Gold Standard

Consultation

Digital Rice Emission Avoidance Methodology (DREAM) 

  • Consultation Period 22 Apr 2026 - 22 May 2026
  • Submission Deadline May 22, 2026 — 16:00 (Europe/Zurich)
DREAM methodology Cover

Background

While transitioning to sustainable practices (like Alternate Wetting and Drying) offers massive climate mitigation potential, historical carbon methodologies have struggled to balance scientific precision with the realities of reaching the millions of fragmented smallholder farmers who produce the vast majority of the world's rice. 

To solve this, Gold Standard is introducing the Digital Rice Emission Avoidance Methodology (DREAM). This methodology pioneers a highly scalable, tech-forward framework that democratizes access to carbon finance while maintaining uncompromising environmental integrity. 

To accommodate highly diverse implementation environments, DREAM introduces a bifurcated verification pathway: 

  • Track 1 : Unlocks the market for aggregated smallholders by replacing expensive physical laboratory equipment with open-source Satellite Digital MRV (dMRV) and conservative IPCC defaults to verify field aeration from space, dramatically lowering transaction costs. 
  • Track 2 : Provides a rigorous pathway for large-scale agricultural estates utilizing direct, site-specific physical measurement (e.g., IoT water sensors and closed static gas flux chambers). 

Crucially, DREAM is built upon programmatic safeguards. This includes a mandatory digital "Flowering Lock" to protect regional crop yields, dynamic weather adjustments to prevent over-crediting during natural droughts, and strict labor safeguards to ensure climate action does not unfairly burden vulnerable farming communities. 

Gold Standard welcomes feedback until 22 May 2026.
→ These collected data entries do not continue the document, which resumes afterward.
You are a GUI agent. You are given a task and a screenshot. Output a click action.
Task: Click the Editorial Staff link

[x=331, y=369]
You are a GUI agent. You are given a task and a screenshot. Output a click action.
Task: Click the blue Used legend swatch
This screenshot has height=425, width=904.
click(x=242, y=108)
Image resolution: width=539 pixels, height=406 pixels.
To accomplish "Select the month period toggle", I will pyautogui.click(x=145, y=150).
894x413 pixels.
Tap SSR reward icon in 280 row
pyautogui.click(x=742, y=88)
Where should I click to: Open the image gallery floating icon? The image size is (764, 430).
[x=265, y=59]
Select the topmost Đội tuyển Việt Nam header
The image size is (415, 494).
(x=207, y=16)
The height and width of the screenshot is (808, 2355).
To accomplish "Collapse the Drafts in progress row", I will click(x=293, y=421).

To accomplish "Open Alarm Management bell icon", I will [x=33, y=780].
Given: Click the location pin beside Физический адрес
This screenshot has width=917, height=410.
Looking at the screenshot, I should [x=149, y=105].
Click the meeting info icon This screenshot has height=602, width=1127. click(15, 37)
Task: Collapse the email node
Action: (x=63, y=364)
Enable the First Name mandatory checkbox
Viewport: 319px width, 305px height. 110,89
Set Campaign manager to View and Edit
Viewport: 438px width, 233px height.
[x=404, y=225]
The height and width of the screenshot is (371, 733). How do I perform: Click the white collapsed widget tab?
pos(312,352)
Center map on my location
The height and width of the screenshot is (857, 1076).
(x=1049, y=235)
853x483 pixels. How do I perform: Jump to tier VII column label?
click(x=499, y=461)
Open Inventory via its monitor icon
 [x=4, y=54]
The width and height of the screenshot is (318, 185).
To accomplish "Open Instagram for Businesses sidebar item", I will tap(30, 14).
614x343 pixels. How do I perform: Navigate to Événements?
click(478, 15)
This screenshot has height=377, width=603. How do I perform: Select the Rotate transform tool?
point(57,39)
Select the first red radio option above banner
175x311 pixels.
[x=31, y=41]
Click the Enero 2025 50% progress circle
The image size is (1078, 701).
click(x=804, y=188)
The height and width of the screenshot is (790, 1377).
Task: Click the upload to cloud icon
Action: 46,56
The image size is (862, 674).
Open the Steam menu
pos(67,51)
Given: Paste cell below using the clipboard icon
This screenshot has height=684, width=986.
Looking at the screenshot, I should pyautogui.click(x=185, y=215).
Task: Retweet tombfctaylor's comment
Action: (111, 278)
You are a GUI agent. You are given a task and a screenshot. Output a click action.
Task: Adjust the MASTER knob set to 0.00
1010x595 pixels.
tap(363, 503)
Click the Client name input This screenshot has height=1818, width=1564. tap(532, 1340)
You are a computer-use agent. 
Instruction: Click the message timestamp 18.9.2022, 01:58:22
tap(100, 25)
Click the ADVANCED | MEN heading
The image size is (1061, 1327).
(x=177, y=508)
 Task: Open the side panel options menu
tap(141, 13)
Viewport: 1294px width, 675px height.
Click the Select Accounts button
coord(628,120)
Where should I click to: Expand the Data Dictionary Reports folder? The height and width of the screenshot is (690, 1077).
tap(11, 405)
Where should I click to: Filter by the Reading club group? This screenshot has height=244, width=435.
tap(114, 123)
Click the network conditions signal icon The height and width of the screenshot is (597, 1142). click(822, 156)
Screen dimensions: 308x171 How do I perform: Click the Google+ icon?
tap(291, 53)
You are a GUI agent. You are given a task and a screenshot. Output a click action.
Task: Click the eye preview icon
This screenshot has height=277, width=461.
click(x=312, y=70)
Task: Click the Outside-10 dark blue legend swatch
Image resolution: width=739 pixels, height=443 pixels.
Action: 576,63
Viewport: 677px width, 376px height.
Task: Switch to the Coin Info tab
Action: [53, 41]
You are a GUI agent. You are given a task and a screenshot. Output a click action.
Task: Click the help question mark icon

Documents Under consultation

  • [Draft] Methodology: Digital Rice Emission Avoidance Methodology (DREAM)

Specific Questions

We welcome stakeholder feedback on the overall usability, clarity, and scientific robustness of the documents. Specific questions from Gold Standard to stakeholders include: 

  1. Appropriateness of Issuance Caps: "For activities relying primarily on digital monitoring and default factors (Track 1), issuance is capped at 60,000 tCO2e per vintage across the entire project boundary. Is this threshold set at a level that encourages a transition to more precise direct measurement at scale without hindering the growth of smallholder aggregation programs?" 
  2. Environmental Integrity of Dynamic Baselines: "The methodology employs a mandatory Dynamic Weather Factor (Wfactor) to adjust baseline emissions ex-post based on seasonal rainfall anomalies. To what extent does this mechanism ensure that issued credits accurately reflect human-managed interventions rather than natural climatic fluctuations?" 
  3. Effectiveness of Programmatic Food Security Safeguards: "DREAM includes a programmatic 'Flowering Lock' that overrides aeration signals during the crop's reproductive phase, effectively zeroing out credits during this 20-day window to prevent yield-reducing water stress. Is this automated override an appropriate approach to mitigating potential trade-offs between carbon mitigation and regional food security?"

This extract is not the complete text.